-- Start of Stored records --

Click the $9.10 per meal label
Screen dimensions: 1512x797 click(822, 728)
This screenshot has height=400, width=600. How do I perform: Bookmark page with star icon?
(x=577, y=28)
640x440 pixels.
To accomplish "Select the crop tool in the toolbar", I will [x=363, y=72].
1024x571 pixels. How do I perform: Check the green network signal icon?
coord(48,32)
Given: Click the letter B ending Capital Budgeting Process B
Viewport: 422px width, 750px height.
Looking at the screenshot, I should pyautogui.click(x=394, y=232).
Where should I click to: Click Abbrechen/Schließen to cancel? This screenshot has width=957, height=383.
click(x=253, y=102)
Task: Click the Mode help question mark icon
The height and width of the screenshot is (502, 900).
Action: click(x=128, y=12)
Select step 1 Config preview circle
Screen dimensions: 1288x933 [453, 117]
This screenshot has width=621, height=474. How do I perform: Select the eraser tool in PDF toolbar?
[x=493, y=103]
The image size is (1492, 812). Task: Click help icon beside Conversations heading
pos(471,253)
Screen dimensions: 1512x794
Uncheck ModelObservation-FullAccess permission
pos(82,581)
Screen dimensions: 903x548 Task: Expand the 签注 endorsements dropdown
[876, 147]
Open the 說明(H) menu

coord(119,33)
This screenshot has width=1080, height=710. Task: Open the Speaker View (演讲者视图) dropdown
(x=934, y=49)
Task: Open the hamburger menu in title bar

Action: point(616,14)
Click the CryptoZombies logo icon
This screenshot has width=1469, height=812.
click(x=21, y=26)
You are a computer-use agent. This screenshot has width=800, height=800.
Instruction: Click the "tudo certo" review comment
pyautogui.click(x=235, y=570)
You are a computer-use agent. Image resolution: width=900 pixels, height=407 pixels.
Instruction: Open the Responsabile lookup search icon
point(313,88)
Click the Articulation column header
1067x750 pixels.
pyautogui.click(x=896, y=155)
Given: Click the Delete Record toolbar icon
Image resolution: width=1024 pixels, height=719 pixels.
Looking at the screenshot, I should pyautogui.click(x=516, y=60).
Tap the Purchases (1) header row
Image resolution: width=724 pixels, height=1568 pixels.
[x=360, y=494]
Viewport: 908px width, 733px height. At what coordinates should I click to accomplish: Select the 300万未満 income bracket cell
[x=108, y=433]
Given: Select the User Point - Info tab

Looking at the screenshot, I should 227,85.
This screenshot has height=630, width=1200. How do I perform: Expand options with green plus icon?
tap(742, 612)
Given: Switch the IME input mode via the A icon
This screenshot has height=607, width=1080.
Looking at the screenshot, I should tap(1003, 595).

-- End of Stored records --

Task objective: Please switch every "Task" in the records above to "Goal" and give the lines again, leaving everything else unchanged.

Output:
Click the $9.10 per meal label
Screen dimensions: 1512x797 click(822, 728)
This screenshot has height=400, width=600. How do I perform: Bookmark page with star icon?
(x=577, y=28)
640x440 pixels.
To accomplish "Select the crop tool in the toolbar", I will [x=363, y=72].
1024x571 pixels. How do I perform: Check the green network signal icon?
coord(48,32)
Given: Click the letter B ending Capital Budgeting Process B
Viewport: 422px width, 750px height.
Looking at the screenshot, I should pyautogui.click(x=394, y=232).
Where should I click to: Click Abbrechen/Schließen to cancel? This screenshot has width=957, height=383.
click(x=253, y=102)
Goal: Click the Mode help question mark icon
The height and width of the screenshot is (502, 900).
Action: click(x=128, y=12)
Select step 1 Config preview circle
Screen dimensions: 1288x933 [453, 117]
This screenshot has width=621, height=474. How do I perform: Select the eraser tool in PDF toolbar?
[x=493, y=103]
The image size is (1492, 812). Goal: Click help icon beside Conversations heading
pos(471,253)
Screen dimensions: 1512x794
Uncheck ModelObservation-FullAccess permission
pos(82,581)
Screen dimensions: 903x548 Goal: Expand the 签注 endorsements dropdown
[876, 147]
Open the 說明(H) menu

coord(119,33)
This screenshot has width=1080, height=710. Goal: Open the Speaker View (演讲者视图) dropdown
(x=934, y=49)
Goal: Open the hamburger menu in title bar

Action: point(616,14)
Click the CryptoZombies logo icon
This screenshot has width=1469, height=812.
click(x=21, y=26)
You are a computer-use agent. This screenshot has width=800, height=800.
Instruction: Click the "tudo certo" review comment
pyautogui.click(x=235, y=570)
You are a computer-use agent. Image resolution: width=900 pixels, height=407 pixels.
Instruction: Open the Responsabile lookup search icon
point(313,88)
Click the Articulation column header
1067x750 pixels.
pyautogui.click(x=896, y=155)
Given: Click the Delete Record toolbar icon
Image resolution: width=1024 pixels, height=719 pixels.
Looking at the screenshot, I should pyautogui.click(x=516, y=60).
Tap the Purchases (1) header row
Image resolution: width=724 pixels, height=1568 pixels.
[x=360, y=494]
Viewport: 908px width, 733px height. At what coordinates should I click to accomplish: Select the 300万未満 income bracket cell
[x=108, y=433]
Given: Select the User Point - Info tab

Looking at the screenshot, I should 227,85.
This screenshot has height=630, width=1200. How do I perform: Expand options with green plus icon?
tap(742, 612)
Given: Switch the IME input mode via the A icon
This screenshot has height=607, width=1080.
Looking at the screenshot, I should tap(1003, 595).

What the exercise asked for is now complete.